Convertida en ideología, la narrativa marxista en nuestro país se ha movido alrededor de paradigmas a manera de hilos conductores de toda nuestra historia. La reforma agraria irrealizada, la seudo democracia que nos rige, la lucha contra el imperialismo yanqui y la oligarquía por la liberación nacional, etcétera.
La intelectualidad roja, hoy apersonada de la Comisión de la Verdad, no les presta atención a ciertos hechos históricos que afectarían su visión programada del pasado. Por ejemplo, que la violencia guerrillera iniciada en 1964 no fue producto de un levantamiento campesino por la tierra y de resistencia al régimen excluyente y dictatorial del Frente Nacional, sino una decisión político-militar de dirigentes de grupos que competían entre sí por liderar la "revolución colombiana".

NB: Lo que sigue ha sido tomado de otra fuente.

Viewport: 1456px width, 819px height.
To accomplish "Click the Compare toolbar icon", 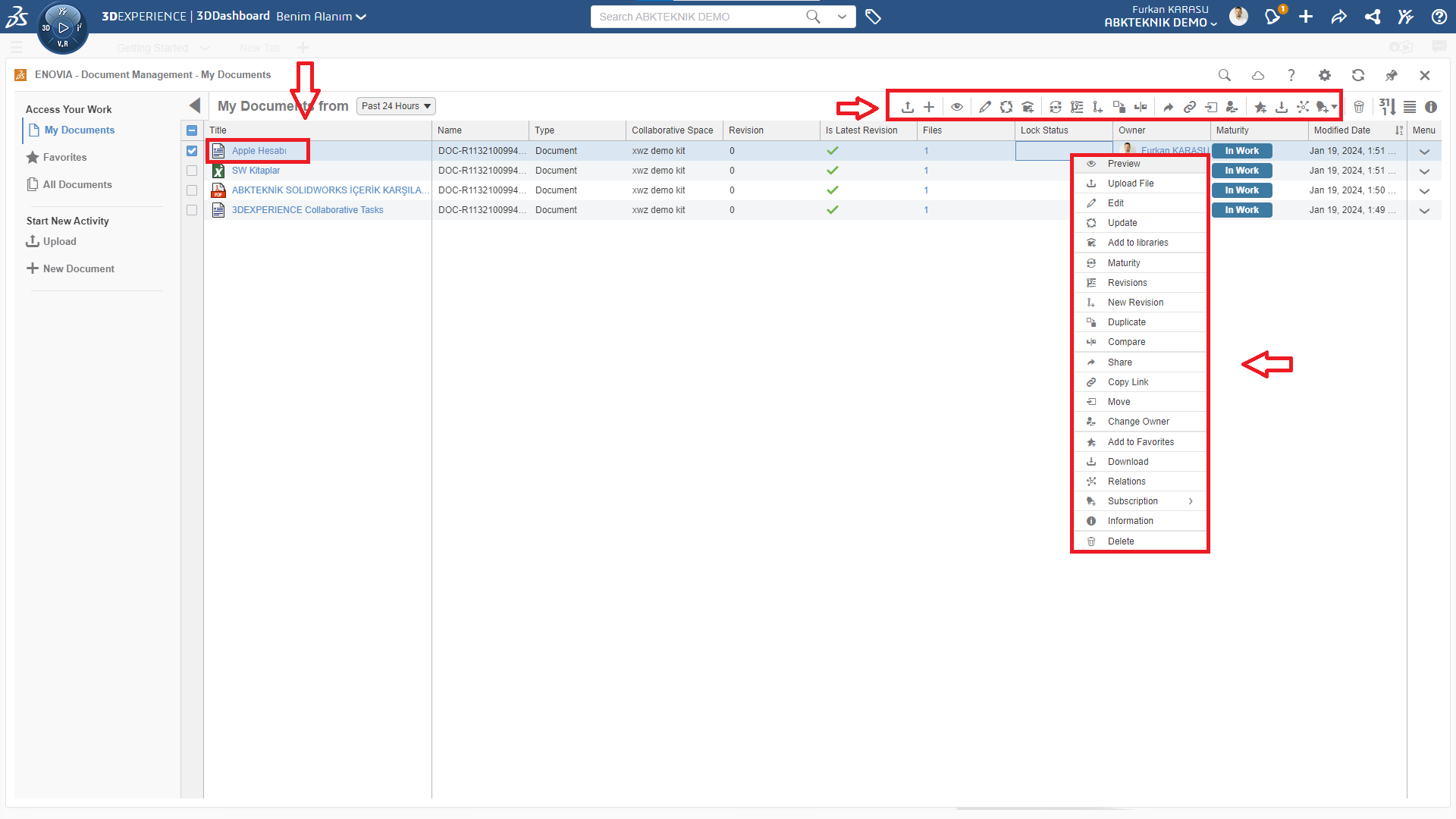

No admite que tal decisión fue adoptada por minúsculos círculos revolucionarios que discutían si ese era el momento de ir a las armas y de cómo convocar a la población. Al jesuita Francisco De Roux o a Alfredo Molano, que tienen en sus cerebros escrita la verdad, no se les ha ocurrido solicitar las actas de sesiones del Comité Central del comunismo prosoviético ni la de las reuniones del ELN de su grupo fundador Vásquez Castaño, cuando en Cuba se comprometieron con la consigna guevarista de hacer en Latinoamérica muchos Vietnam, ni las de los maoístas del EPL para adelantar la "guerra popular prolongada" en Colombia.
Los "camaradas y compañeros" de la Comisión de la Verdad la tienen clara, es su verdad, no se mueven un milímetro. Exigen los archivos de las Fuerzas Militares para darle sustento a su versión de la guerra como método de la oligarquía para dominar el pueblo y de unas guerrillas vanguardia del pueblo en la lucha por la justicia. El objetivo de la petición de esos archivos, pues, no es otro que señalar al Estado colombiano y a las clases dominantes de responsables de todas las desgracias del país, hasta de la existencia de las guerrillas y de los crímenes por ellas cometidos.
Esa verdad que exime de culpa a quienes en nombre de una revolución no deseada cometieron crímenes de lesa humanidad es a la que Santos le abrió las puertas creando esa Comisión presidida por un camilista impulsor de la teología de la liberación, acomodación contra-natura del marxismo en las entrañas del catolicismo.
La pretensión más insolente de De Roux, el camarada Alfredo Molano, lumbrera académica del mamertismo, de una señora de la que solo se recuerda haber confesado que compartía los principios de las FARC y un médico salubrista radicalmente izquierdista, no es otra que convertirse en el tribunal de la verdad revelada, decretar la verdad oficial, en tiempos en que la disciplina histórica se aparta de ese tipo de ideas por ser propias de dictaduras, del pensamiento totalitario y porque la Historia, con mayúscula, es una disciplina de interpretación reservada a la academia y ajena a intereses partidistas, dogmas e ideologías.
Para congraciarse con los "camaradas" Santos da un paso más en el abismo en que quiere dejar el país. No sé si lo hace por complicidad, ingenuidad, ignorancia o por bronca, o por todas las anteriores motivaciones. El hecho claro es que, si su voluntad se cumple, habrá cometido el peor de los delitos que puede cometer un presidente: traicionar a su patria.
Alguien tiene que interponerse a este exabrupto que dejaría al descubierto secretos y políticas de Estado que, sin la llave legal que las protege, expondría la nación colombiana ante poderosos enemigos internos y externos. Sería el plato delicatessen de jefes guerrilleros en receso y activos, mafiosos, jefes de bandas criminales, dictadores de Cuba, Venezuela y Nicaragua, por decir lo menos.
Ahora bien, si lo que se quiere es establecer la responsabilidad penal sobre hechos y las conductas criminales, para eso están los tribunales y los jueces de la rama judicial, sobran las Comisiones y los pontífices que las integran.